Doch zunächst zur Story: Es ist eine weitere – scheinbar – ereignislose Nacht im Springwood Diner. Wäre da nicht jener ganz besondere Gast, der nahezu unbemerkt von den Angestellten und der Handvoll Kunden buchstäblich durch die Hölle geht. Dabei handelt es sich um Dean Russel (Kellan Lutz), einen eigentlich ganz gewöhnlichen Teenager, der jedoch nichts mehr fürchtet, als einzuschlafen. Seit über 72 Stunden hat er nun schon kein Auge zugetan, doch selbst die besten Wachmittel fangen an, wirkungslos zu werden. Schließlich, das Unvermeidbare: Dean kippt zusammen. Was folgt, ist jedoch ebenso unfassbar wie grausam. Scheinbar schlafwandelnd, greift der junge Mann zum Messer und schneidet sich eigenhändig die Kehle durch.
Was für die Behörden und die Bevölkerung als Suizid betrachtet wird, lässt Russels Ex, Kris Fowles (Katie Cassidy), keine Ruhe.

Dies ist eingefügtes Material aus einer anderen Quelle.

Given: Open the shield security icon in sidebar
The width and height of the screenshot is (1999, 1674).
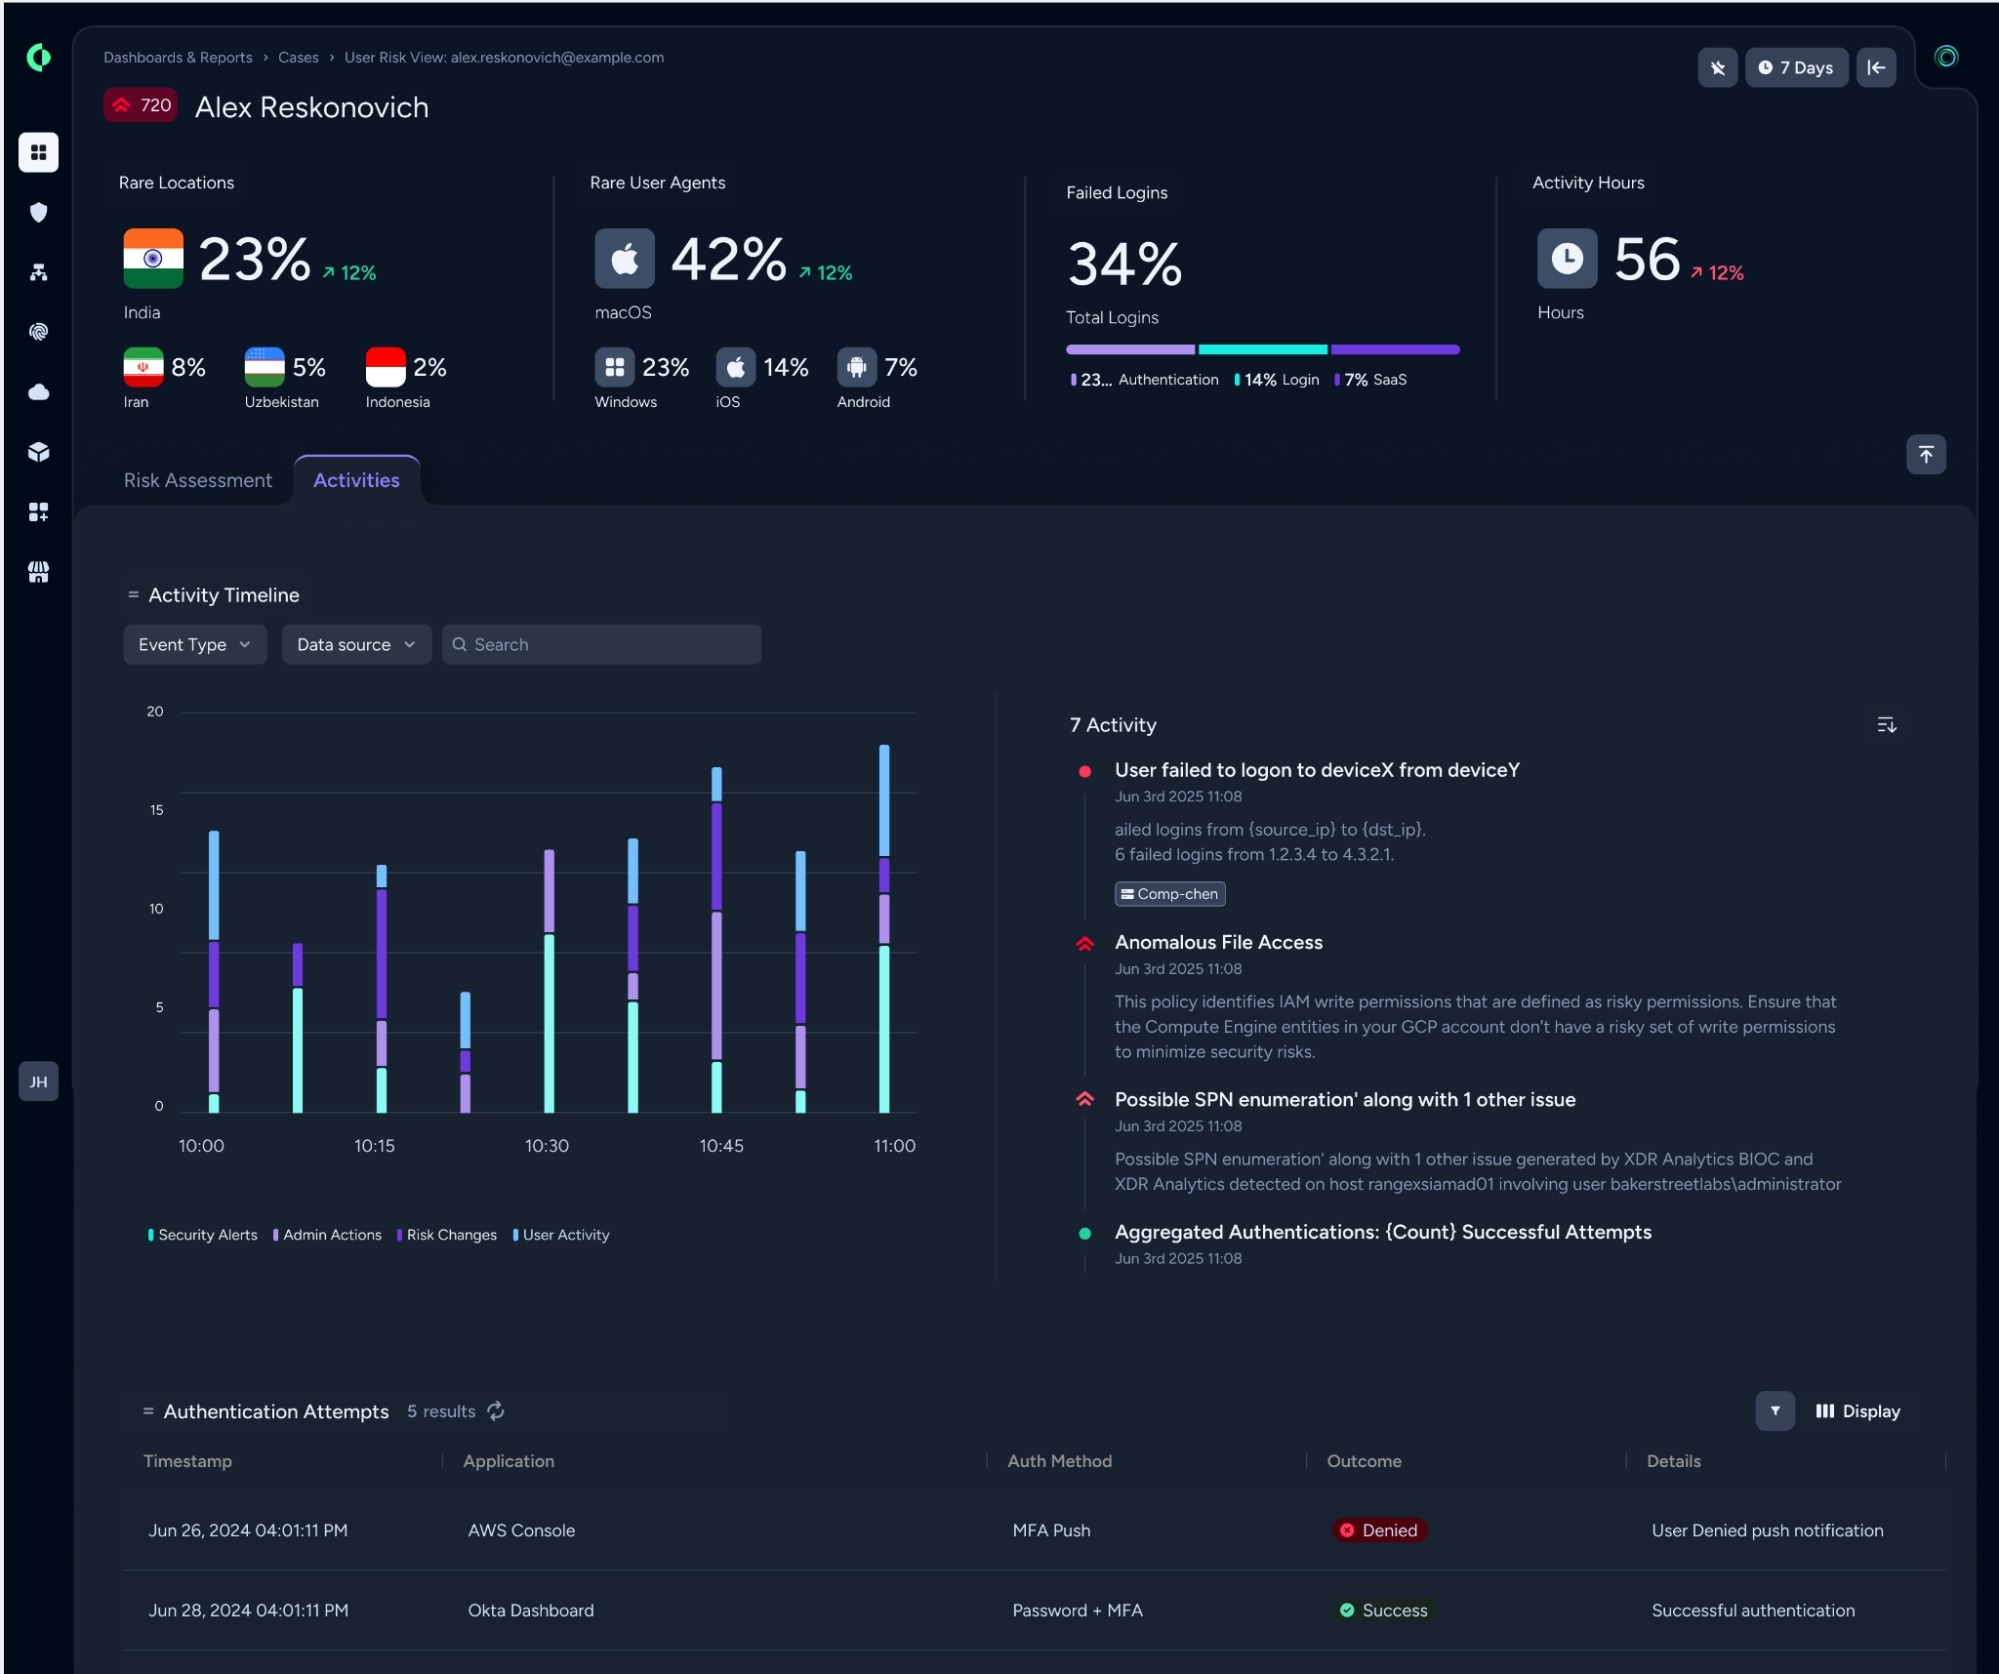Looking at the screenshot, I should pos(38,212).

Sie beginnt, Nachforschungen anzustellen – und wird parallel des nächstens von unvorstellbar grausamen Alpträumen heimgesucht. Das beides – Deans Tod und ihre Träume – miteinander verbunden sind, erfährt sie schließlich dank ihrer Schulkameraden Nancy Holbrook (Patricia Mara) und Quentin O’Grady (Kyle Gallner), die beide von den gleichen Schimären geplagt werden – und von einem unheimlichen, furchtbar entstellten Monstrum mit Krallenhänden. Doch wer ist der Verbrannte? Und warum taucht er lediglich in den Träumen von Kris, Nancy und Quentin auf?
Die Befragung der Eltern stellt sich als Enttäuschung aus. Und dennoch – sie scheinen mehr zu wissen, als sie vorzugeben scheinen. Doch was?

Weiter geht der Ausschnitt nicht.